Engineering Contradictions & Design Principles
Engineering Contradiction Analysis
1Productivity
If manual data aggregation methods are used across multiple boards, then data can be integrated, but the process becomes cumbersome and time-consuming
Solution Approach 1:
The system performs automatic semantic analysis and data consolidation across multiple boards without requiring manual intervention. The processor autonomously identifies similar data, consolidates it into summary tablature, and updates the consolidated board, enabling the system to serve itself rather than requiring user-driven data aggregation operations.
Solution Approach 2:
The patent replaces manual mechanical data aggregation processes with automated electronic semantic analysis. Instead of users manually copying and consolidating data across boards, the system uses electronic processors to automatically analyze, identify similarities, and consolidate data, substituting human mechanical operations with automated computational processes.
2Loss of information
If detailed data from multiple boards is consolidated, then comprehensive information is achieved, but data complexity increases
Solution Approach 1:
The system merges data from multiple separate boards into a single consolidated summary tablature. By combining similar data elements from different boards and presenting them in an integrated view, the system maintains information completeness while reducing the complexity of managing multiple separate data structures.
Solution Approach 2:
The system extracts only the essential and similar data elements from detailed source boards to create the consolidated summary tablature. By taking out and consolidating only the relevant similar data rather than copying all detailed information, the system maintains information completeness while simplifying the overall data structure.
3Measurement precision
If automated semantic analysis is implemented, then data identification accuracy improves, but processing complexity increases
Solution Approach 1:
The system introduces an intermediary semantic analysis layer between raw data and the consolidation process.
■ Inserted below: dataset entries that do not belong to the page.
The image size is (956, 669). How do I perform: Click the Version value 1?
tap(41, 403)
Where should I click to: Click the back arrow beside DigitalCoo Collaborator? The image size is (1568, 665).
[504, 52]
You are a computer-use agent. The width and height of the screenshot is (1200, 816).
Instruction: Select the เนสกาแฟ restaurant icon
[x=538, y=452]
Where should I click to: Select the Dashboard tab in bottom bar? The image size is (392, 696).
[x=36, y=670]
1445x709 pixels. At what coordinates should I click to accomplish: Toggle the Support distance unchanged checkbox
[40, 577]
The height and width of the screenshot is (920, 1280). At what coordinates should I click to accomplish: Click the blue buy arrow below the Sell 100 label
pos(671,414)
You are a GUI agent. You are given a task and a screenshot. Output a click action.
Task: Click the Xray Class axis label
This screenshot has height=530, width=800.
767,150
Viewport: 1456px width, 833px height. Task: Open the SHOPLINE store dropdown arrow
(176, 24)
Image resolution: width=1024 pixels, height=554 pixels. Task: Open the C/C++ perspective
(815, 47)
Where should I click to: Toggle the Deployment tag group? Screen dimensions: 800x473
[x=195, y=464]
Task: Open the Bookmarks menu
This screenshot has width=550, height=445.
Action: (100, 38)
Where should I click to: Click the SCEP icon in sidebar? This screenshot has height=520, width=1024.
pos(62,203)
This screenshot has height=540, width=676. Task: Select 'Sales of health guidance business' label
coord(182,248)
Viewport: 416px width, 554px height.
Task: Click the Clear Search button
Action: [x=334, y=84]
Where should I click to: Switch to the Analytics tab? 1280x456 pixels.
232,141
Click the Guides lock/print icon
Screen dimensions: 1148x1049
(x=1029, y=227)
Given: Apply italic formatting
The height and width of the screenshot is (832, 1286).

This intermediary layer performs automated similarity identification using semantic analysis algorithms, accurately matching data elements across boards while managing processing complexity through structured intermediate representation.
Data Source
AI summary
Systems, methods, and computer-readable media for generating high level summary tablature based on lower level tablature are disclosed. The systems and methods may involve at least one processor configured to electronically access first data associated with a first board; electronically access second data associated with a second board and to perform electronic semantic analysis to identify a portion of the first data associated with the first board and a portion of the second data associated with the second board that share a similarity; consolidate in a third board reflecting a similarity consolidation, the identified first portion and the identified second portion; summarize the first portion and the second portion, and to aggregate the summarized first portion and the summarized second portion to form an aggregated summary; and present on the third board the aggregated summary in a manner associating the aggregated summary with the similarity consolidation.